Reading text
>>>
II. Now a word or two about the attraction in the "SPIRIT OF LOVE." You will recollect reading that all the law is said by our blessed Lawgiver to be couched in this one word, "love"; and sure I am that all the gospel is couched in it, for "God is love." Hence it is the grand principle insisted on all through the New Testament.
III. Now glance at the treasure in possession in earthen vessels, called A SOUND MIND. It is one of the rarest things in existence — A sound mind. I can meet with puerile minds, I can meet with frantic minds, I can meet with enthusiastic minds, I can meet with fickle and varying minds, not a few, and some of these bad and sad qualities even among Christians; I lament over them. A sound mind — what is it There is not a child of Adam that possesses it until he gets it from above; it must be inspired. I grant that there are many men who have sound minds in temporal things; sound minds to judge rightly and consistently of worldly matters, so as seldom to make a mistake in matters of business; a sound mind to rule their house properly, to manage things with keenness and propriety, and with success; but, mark, I make a distinction between a sound mind, as the gift of God in a spiritual point of view, and a sound mind as existing in nature. A sound mind, as existing in nature, only regards natural things, and can rise no higher than its own level. I never knew a man of sound mind in spiritual things, until the Holy Ghost inspired it.
<<<
Information shown
>>>
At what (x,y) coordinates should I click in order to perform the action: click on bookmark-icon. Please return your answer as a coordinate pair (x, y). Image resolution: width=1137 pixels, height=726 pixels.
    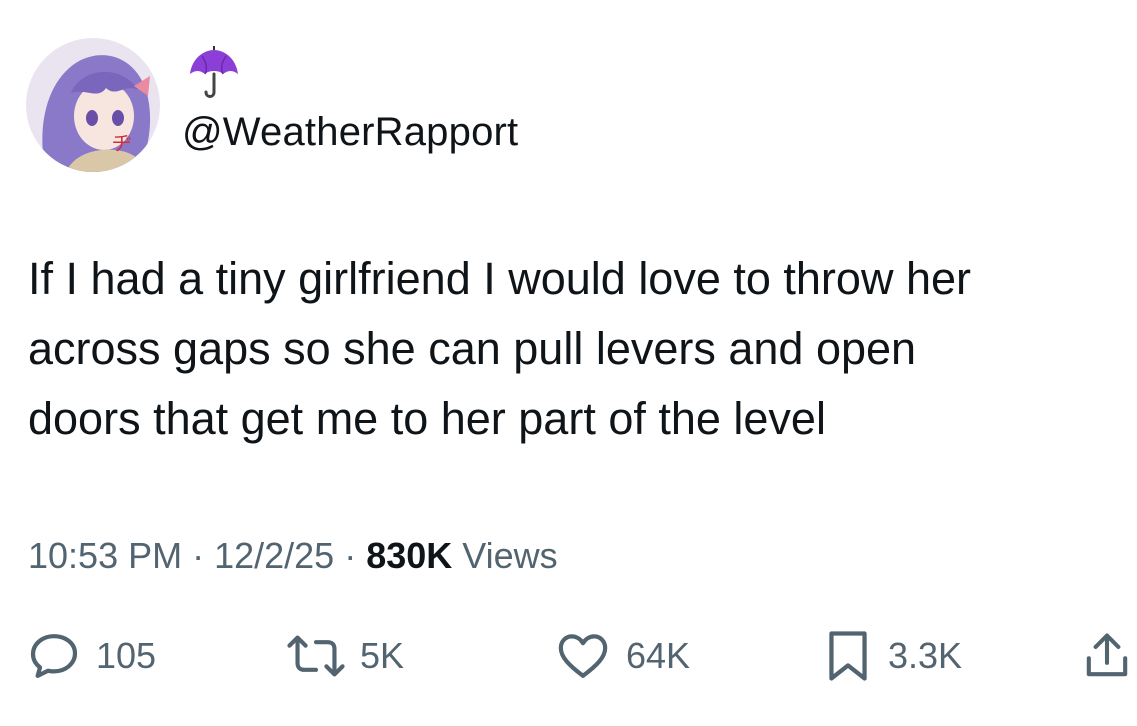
<<<
Questions
**a.** From the sermon excerpt, write out the stretch from "II. Now a word" through "the New Testament.".
**b.** Say whether each statement agrees with the sermon excerpt. Answer yes or no, and quote the deciding words. (i) The speaker holds that no man has a sound mind in business matters. (ii) The speaker calls a sound mind one of the rarest things in existence. (iii) The speaker says a sound mind existing in nature can rise above its own level.

Expected responses
**a.**
II. Now a word or two about the attraction in the "SPIRIT OF LOVE." You will recollect reading that all the law is said by our blessed Lawgiver to be couched in this one word, "love"; and sure I am that all the gospel is couched in it, for "God is love." Hence it is the grand principle insisted on all through the New Testament.

**b.**
(i) No: "I grant that there are many men who have sound minds in temporal things"
(ii) Yes: "It is one of the rarest things in existence"
(iii) No: "A sound mind, as existing in nature, only regards natural things, and can rise no higher than its own level."